■ REQUIREMENT ■
After locating the line with "Given: View the Data sources section" in the records below, print it and every line after it exactly.

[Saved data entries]
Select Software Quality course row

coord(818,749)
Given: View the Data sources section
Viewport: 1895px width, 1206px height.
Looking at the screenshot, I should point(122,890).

■ RESPONSE TO THIS TASK ■
Given: View the Data sources section
Viewport: 1895px width, 1206px height.
Looking at the screenshot, I should point(122,890).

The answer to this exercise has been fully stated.